The 3 messages were found.
So, I finally got the result I was looking for.
Then, in order to list networks, I used the following command on the Linux Command Prompt:
docker network ls
With the following output:
NETWORK ID NAME DRIVER SCOPE a669d30f7ed4 bridge bridge local f356f74a1780 docker-compose_default bridge local ae86e253ccb2 host host local a1c22fae8af1 none null local
Then, in order to display detailed information on one or more networks (in my case the network named bridge) , I used the following command on the Linux Command Prompt:
docker network inspect bridge
With the following output:
[
{
"Name": "bridge",
"Id": "a669d30f7ed4c98758c967c71505f0f25b0df0ad1d58ef0e427d626845f2cbe4",
"Created": "2022-01-07T06:40:29.803554769Z",
"Scope": "local",
"Driver": "bridge",
"EnableIPv6": false,
"IPAM": {
"Driver": "default",
"Options": null,
"Config": [
{
"Subnet": "172.17.0.0/16"
}
]
},
"Internal": false,
"Attachable": false,
"Ingress": false,
"ConfigFrom": {
"Network": ""
},
"ConfigOnly": false,
"Containers": {},
"Options": {
"com.docker.network.bridge.default_bridge": "true",
"com.docker.network.bridge.enable_icc": "true",
"com.docker.network.bridge.enable_ip_masquerade": "true",
"com.docker.network.bridge.host_binding_ipv4": "0.0.0.0",
"com.docker.network.bridge.name": "docker0",
"com.docker.network.driver.mtu": "1500"
},
"Labels": {}
}
]
As you can see, there are no containers in this network.

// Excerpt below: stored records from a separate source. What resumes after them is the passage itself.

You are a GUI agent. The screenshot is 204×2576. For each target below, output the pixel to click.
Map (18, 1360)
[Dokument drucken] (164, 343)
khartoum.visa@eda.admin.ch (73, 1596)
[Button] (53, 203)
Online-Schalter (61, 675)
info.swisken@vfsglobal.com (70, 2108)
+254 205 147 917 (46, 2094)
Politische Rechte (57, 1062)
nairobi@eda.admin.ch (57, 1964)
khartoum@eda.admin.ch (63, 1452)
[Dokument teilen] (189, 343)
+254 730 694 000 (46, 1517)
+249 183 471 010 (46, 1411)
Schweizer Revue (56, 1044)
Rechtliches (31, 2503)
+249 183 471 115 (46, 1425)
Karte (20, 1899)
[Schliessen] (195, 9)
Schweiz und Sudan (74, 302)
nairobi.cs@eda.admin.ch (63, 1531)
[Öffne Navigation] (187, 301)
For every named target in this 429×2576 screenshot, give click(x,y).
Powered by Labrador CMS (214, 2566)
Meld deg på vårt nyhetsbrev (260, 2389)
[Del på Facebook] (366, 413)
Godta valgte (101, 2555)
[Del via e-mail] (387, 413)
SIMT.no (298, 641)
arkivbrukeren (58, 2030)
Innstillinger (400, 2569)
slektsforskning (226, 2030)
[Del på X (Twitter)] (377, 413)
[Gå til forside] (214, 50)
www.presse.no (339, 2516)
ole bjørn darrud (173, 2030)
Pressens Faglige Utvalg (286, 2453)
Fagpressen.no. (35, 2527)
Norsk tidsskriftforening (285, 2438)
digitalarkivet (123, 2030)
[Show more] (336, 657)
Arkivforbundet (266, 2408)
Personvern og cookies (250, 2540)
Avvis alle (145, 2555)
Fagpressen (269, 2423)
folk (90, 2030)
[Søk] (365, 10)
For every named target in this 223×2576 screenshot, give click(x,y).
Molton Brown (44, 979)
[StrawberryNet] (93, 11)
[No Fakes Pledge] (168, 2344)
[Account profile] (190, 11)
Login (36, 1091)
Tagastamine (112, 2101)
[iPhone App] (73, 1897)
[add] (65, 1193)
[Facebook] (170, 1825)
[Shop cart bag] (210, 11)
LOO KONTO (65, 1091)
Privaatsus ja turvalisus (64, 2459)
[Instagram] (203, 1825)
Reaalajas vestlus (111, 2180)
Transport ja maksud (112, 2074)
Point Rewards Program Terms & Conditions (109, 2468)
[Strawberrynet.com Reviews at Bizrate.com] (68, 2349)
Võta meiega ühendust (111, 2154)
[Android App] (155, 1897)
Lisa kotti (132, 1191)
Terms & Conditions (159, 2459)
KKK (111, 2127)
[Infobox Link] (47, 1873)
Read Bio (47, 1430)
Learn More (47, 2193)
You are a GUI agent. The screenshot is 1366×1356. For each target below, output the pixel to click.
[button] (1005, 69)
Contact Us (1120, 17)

Next, in order to display detailed information on one or more networks (in my case the network named docker-compose_default) , I used the following command on the Linux Command Prompt:
docker network inspect docker-compose_default
With the following output:
[
{
"Name": "docker-compose_default",
"Id": "f356f74a17808d8c6dd40621dcac24b124007106a99af67430bb120ecf8a8f8d",
"Created": "2022-01-07T06:41:07.231820169Z",
"Scope": "local",
"Driver": "bridge",
"EnableIPv6": false,
"IPAM": {
"Driver": "default",
"Options": null,
"Config": [
{
"Subnet": "172.18.0.0/16",
"Gateway": "172.18.0.1"
}
]
},
"Internal": false,
"Attachable": true,
"Ingress": false,
"ConfigFrom": {
"Network": ""
},
"ConfigOnly": false,
"Containers": {
"08ca78c86c6059da3b900ee6d9d79a302acd806f1cbb534b04c0f8399605747d": {
"Name": "docker-compose_kafdrop_1",
"EndpointID": "9d5457de4eade244bc688addc51e25f45defb9eb6bbe777744297af02adf3d8e",
"MacAddress": "02:42:ac:12:00:04",
"IPv4Address": "172.18.0.4/16",
"IPv6Address": ""
},
"3d99bb38d660e261966e9d3c9a01b9f2927ba95f0c83abe2f0630635cf5e4a80": {
"Name": "kafka-ui",
"EndpointID": "d6f9ffbf88b70a6bb2bedea4cc8902cf97216685c640aeb312543e1cc4613a7d",
"MacAddress": "02:42:ac:12:00:05",
"IPv4Address": "172.18.0.5/16",
"IPv6Address": ""
},
"4df9df3c5c9ae5c507c2fc2abfbddb69ac712342cd8042cf24468f212f73c865": {
"Name": "zookeeper",
"EndpointID": "fdffbe7e25330f448392e9e05560217d8754a39ce32540b078a8b94b711bac6f",
"MacAddress": "02:42:ac:12:00:02",
"IPv4Address": "172.18.0.2/16",
"IPv6Address": ""
},
"51ce7a7fd5180f4c804bb16df6b6aa1821250fe3228fd90c3fa824728b24254a": {
"Name": "broker",
"EndpointID": "0d371fabbfc317494fcf306cf80f1523c077a03d30cf1eb8eebd9c9bed92f6e5",
"MacAddress": "02:42:ac:12:00:03",
"IPv4Address": "172.18.0.3/16",
"IPv6Address": ""
}
},
"Options": {},
"Labels": {
"com.docker.compose.network": "default",
"com.docker.compose.project": "docker-compose",
"com.docker.compose.version": "1.29.2"
}
}
]
To summarize this, I created this overview:
As you can see, the kafka-ui container is now part of the same network as the other containers.
So, besides “Kafdrop”, now I also got “UI for Apache Kafka” to work on my demo environment. Although I now had two Web GUI’s for Apache Kafka on my demo environment, I decided to leave it like this for now.
In the next part of this series of articles the focus is on installing and using Apache Kafka Connect.